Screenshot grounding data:
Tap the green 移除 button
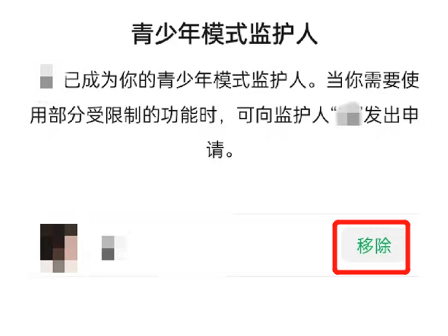448x336 pixels. (x=374, y=245)
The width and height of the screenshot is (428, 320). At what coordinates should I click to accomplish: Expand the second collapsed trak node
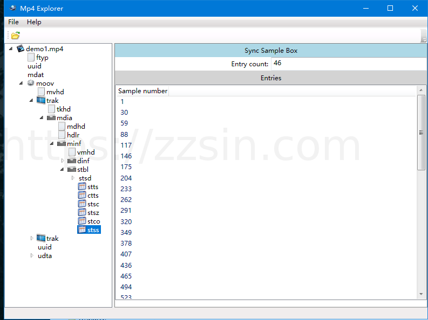(32, 239)
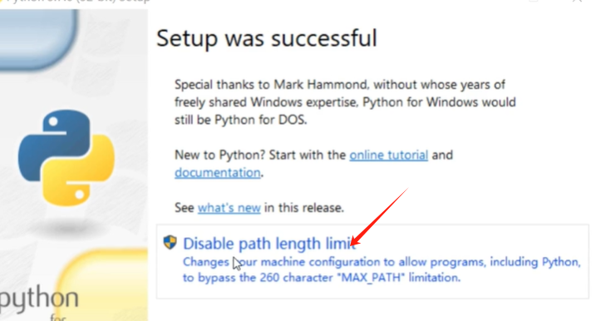The width and height of the screenshot is (596, 321).
Task: Click the MAX_PATH limitation description text
Action: 382,269
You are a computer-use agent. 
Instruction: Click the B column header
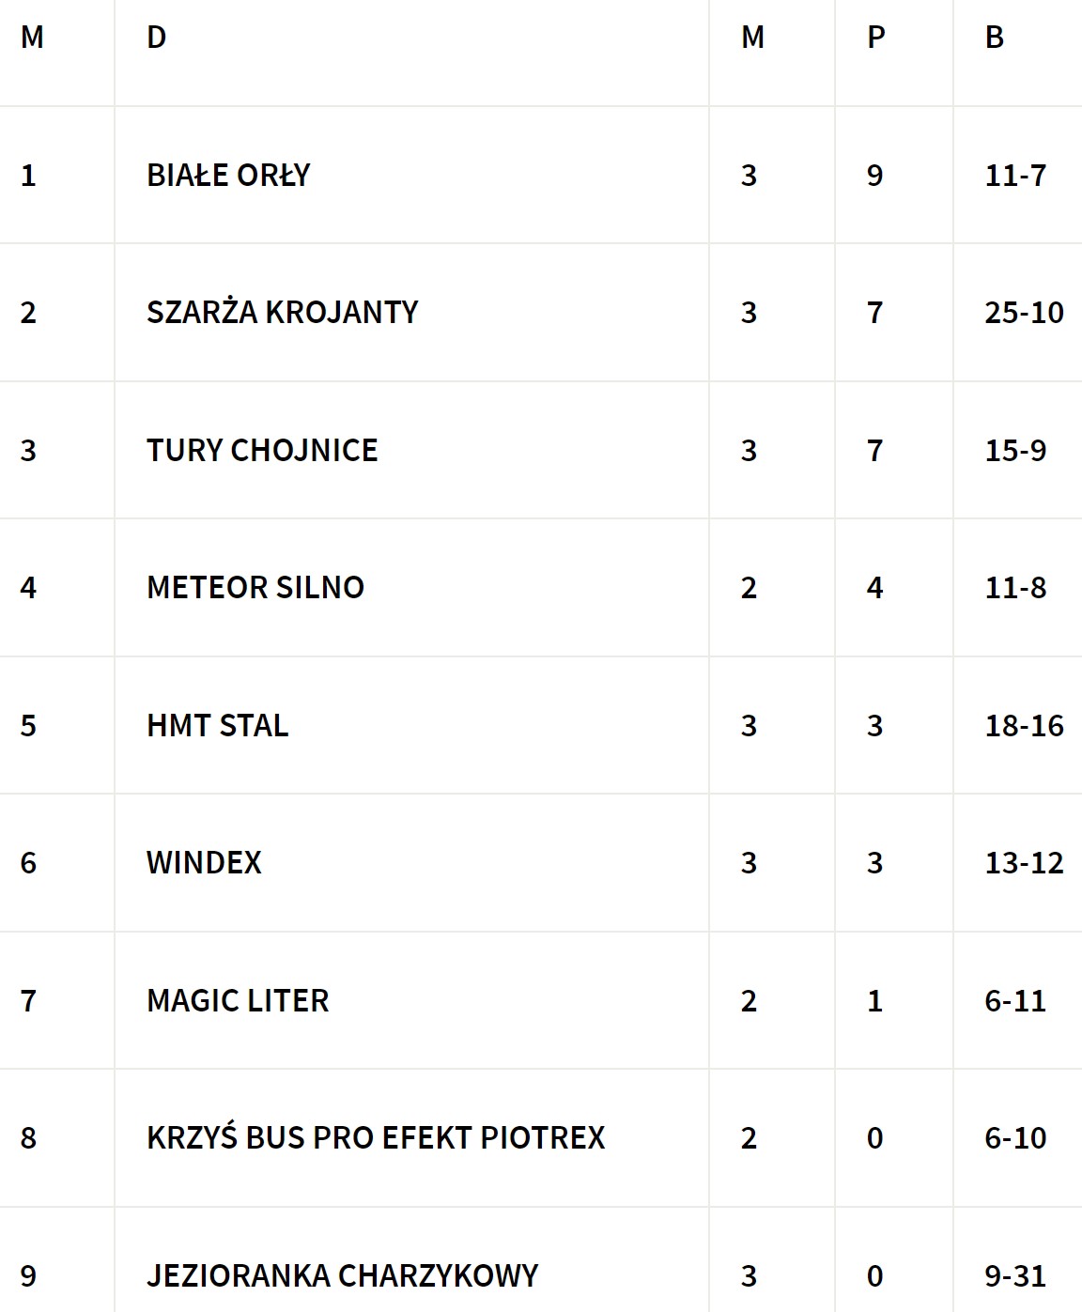pos(995,38)
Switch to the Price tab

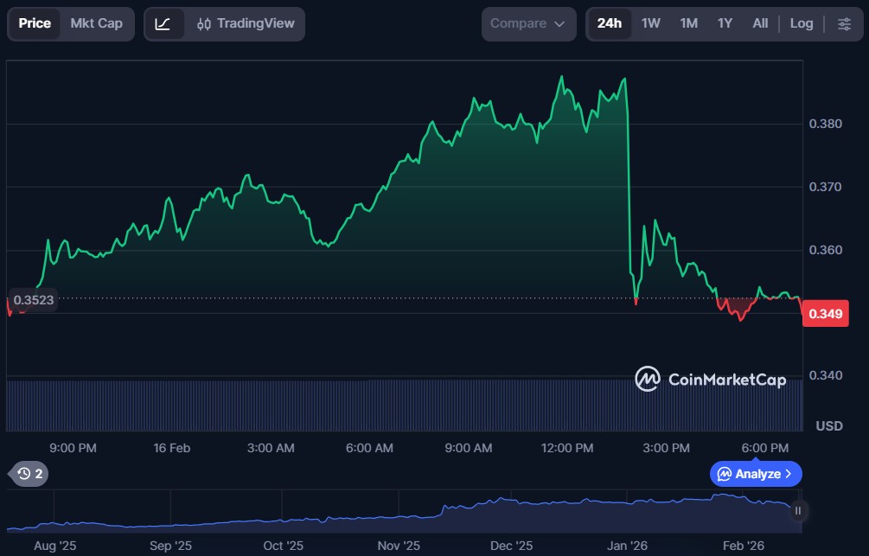click(x=35, y=23)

• [YOUR GOAL]
When you copy the records above, keep every word exact and drop the pictures.

• [TASK RESULT]
Tap the green 移除 button
448x336 pixels. (x=374, y=245)
The width and height of the screenshot is (428, 320). At what coordinates should I click to accomplish: Expand the second collapsed trak node
(32, 239)
The width and height of the screenshot is (596, 321).
Task: Click the MAX_PATH limitation description text
Action: 382,269
You are a computer-use agent. 
Instruction: Click the B column header
pos(995,38)
Switch to the Price tab

click(x=35, y=23)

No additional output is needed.